Work instructions:
Print every record exactly.

[Saved data entries]
• • • • • • •

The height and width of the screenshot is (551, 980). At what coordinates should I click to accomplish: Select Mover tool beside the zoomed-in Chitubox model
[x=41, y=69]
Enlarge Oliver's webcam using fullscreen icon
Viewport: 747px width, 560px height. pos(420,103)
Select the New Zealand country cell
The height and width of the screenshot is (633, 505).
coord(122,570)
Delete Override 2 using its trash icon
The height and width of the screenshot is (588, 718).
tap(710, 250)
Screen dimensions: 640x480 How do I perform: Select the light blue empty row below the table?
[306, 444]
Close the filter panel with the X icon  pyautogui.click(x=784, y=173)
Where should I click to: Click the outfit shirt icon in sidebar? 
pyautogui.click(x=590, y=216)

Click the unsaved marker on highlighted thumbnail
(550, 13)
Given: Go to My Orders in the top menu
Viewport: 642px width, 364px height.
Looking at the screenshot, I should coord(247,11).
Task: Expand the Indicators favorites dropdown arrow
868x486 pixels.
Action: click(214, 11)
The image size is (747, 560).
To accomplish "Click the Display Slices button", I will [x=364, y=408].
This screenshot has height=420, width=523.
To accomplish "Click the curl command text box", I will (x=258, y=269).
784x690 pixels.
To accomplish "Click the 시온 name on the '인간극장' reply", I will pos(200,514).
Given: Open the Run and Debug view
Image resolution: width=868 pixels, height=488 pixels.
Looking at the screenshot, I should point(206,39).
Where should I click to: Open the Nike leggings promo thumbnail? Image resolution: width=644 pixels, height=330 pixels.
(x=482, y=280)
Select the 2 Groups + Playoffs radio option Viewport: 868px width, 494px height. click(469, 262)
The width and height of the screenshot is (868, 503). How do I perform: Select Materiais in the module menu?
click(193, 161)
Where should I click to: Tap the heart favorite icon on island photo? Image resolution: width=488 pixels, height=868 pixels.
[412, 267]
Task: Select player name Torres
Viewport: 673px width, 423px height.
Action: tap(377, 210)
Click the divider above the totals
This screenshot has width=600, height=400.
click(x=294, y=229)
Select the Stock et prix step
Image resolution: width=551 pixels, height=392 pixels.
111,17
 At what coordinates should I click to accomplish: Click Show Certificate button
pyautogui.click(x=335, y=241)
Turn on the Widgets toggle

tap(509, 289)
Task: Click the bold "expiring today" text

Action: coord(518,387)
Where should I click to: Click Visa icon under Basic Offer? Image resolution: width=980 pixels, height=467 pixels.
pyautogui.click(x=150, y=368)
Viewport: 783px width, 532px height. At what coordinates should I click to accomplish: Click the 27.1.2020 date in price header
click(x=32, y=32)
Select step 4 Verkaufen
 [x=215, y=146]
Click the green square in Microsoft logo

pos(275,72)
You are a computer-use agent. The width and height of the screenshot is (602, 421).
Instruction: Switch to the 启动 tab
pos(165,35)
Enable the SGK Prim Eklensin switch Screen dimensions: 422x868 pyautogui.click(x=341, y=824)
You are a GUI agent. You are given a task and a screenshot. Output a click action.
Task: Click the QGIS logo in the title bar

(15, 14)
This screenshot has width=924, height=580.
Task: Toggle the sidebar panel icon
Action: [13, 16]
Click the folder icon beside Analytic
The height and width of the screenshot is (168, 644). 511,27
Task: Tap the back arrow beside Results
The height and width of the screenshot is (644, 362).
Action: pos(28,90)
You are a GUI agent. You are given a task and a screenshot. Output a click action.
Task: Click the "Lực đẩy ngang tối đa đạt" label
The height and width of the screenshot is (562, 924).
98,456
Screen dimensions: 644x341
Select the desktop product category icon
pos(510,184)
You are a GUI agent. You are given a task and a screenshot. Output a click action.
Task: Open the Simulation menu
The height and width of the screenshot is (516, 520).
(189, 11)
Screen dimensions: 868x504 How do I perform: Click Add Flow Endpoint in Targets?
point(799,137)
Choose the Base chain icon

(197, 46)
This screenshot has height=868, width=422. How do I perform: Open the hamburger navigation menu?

• • • • • • •

Response below:
The height and width of the screenshot is (551, 980). At what coordinates should I click to accomplish: Select Mover tool beside the zoomed-in Chitubox model
[x=41, y=69]
Enlarge Oliver's webcam using fullscreen icon
Viewport: 747px width, 560px height. pos(420,103)
Select the New Zealand country cell
The height and width of the screenshot is (633, 505).
coord(122,570)
Delete Override 2 using its trash icon
The height and width of the screenshot is (588, 718).
tap(710, 250)
Screen dimensions: 640x480 How do I perform: Select the light blue empty row below the table?
[306, 444]
Close the filter panel with the X icon  pyautogui.click(x=784, y=173)
Where should I click to: Click the outfit shirt icon in sidebar? 
pyautogui.click(x=590, y=216)

Click the unsaved marker on highlighted thumbnail
(550, 13)
Given: Go to My Orders in the top menu
Viewport: 642px width, 364px height.
Looking at the screenshot, I should coord(247,11).
Task: Expand the Indicators favorites dropdown arrow
868x486 pixels.
Action: click(214, 11)
The image size is (747, 560).
To accomplish "Click the Display Slices button", I will [x=364, y=408].
This screenshot has height=420, width=523.
To accomplish "Click the curl command text box", I will (x=258, y=269).
784x690 pixels.
To accomplish "Click the 시온 name on the '인간극장' reply", I will pos(200,514).
Given: Open the Run and Debug view
Image resolution: width=868 pixels, height=488 pixels.
Looking at the screenshot, I should point(206,39).
Where should I click to: Open the Nike leggings promo thumbnail? Image resolution: width=644 pixels, height=330 pixels.
(x=482, y=280)
Select the 2 Groups + Playoffs radio option Viewport: 868px width, 494px height. click(469, 262)
The width and height of the screenshot is (868, 503). How do I perform: Select Materiais in the module menu?
click(193, 161)
Where should I click to: Tap the heart favorite icon on island photo? Image resolution: width=488 pixels, height=868 pixels.
[412, 267]
Task: Select player name Torres
Viewport: 673px width, 423px height.
Action: tap(377, 210)
Click the divider above the totals
This screenshot has width=600, height=400.
click(x=294, y=229)
Select the Stock et prix step
Image resolution: width=551 pixels, height=392 pixels.
111,17
 At what coordinates should I click to accomplish: Click Show Certificate button
pyautogui.click(x=335, y=241)
Turn on the Widgets toggle

tap(509, 289)
Task: Click the bold "expiring today" text

Action: coord(518,387)
Where should I click to: Click Visa icon under Basic Offer? Image resolution: width=980 pixels, height=467 pixels.
pyautogui.click(x=150, y=368)
Viewport: 783px width, 532px height. At what coordinates should I click to accomplish: Click the 27.1.2020 date in price header
click(x=32, y=32)
Select step 4 Verkaufen
 [x=215, y=146]
Click the green square in Microsoft logo

pos(275,72)
You are a computer-use agent. The width and height of the screenshot is (602, 421).
Instruction: Switch to the 启动 tab
pos(165,35)
Enable the SGK Prim Eklensin switch Screen dimensions: 422x868 pyautogui.click(x=341, y=824)
You are a GUI agent. You are given a task and a screenshot. Output a click action.
Task: Click the QGIS logo in the title bar

(15, 14)
This screenshot has width=924, height=580.
Task: Toggle the sidebar panel icon
Action: [13, 16]
Click the folder icon beside Analytic
The height and width of the screenshot is (168, 644). 511,27
Task: Tap the back arrow beside Results
The height and width of the screenshot is (644, 362).
Action: pos(28,90)
You are a GUI agent. You are given a task and a screenshot. Output a click action.
Task: Click the "Lực đẩy ngang tối đa đạt" label
The height and width of the screenshot is (562, 924).
98,456
Screen dimensions: 644x341
Select the desktop product category icon
pos(510,184)
You are a GUI agent. You are given a task and a screenshot. Output a click action.
Task: Open the Simulation menu
The height and width of the screenshot is (516, 520).
(189, 11)
Screen dimensions: 868x504 How do I perform: Click Add Flow Endpoint in Targets?
point(799,137)
Choose the Base chain icon

(197, 46)
This screenshot has height=868, width=422. How do I perform: Open the hamburger navigation menu?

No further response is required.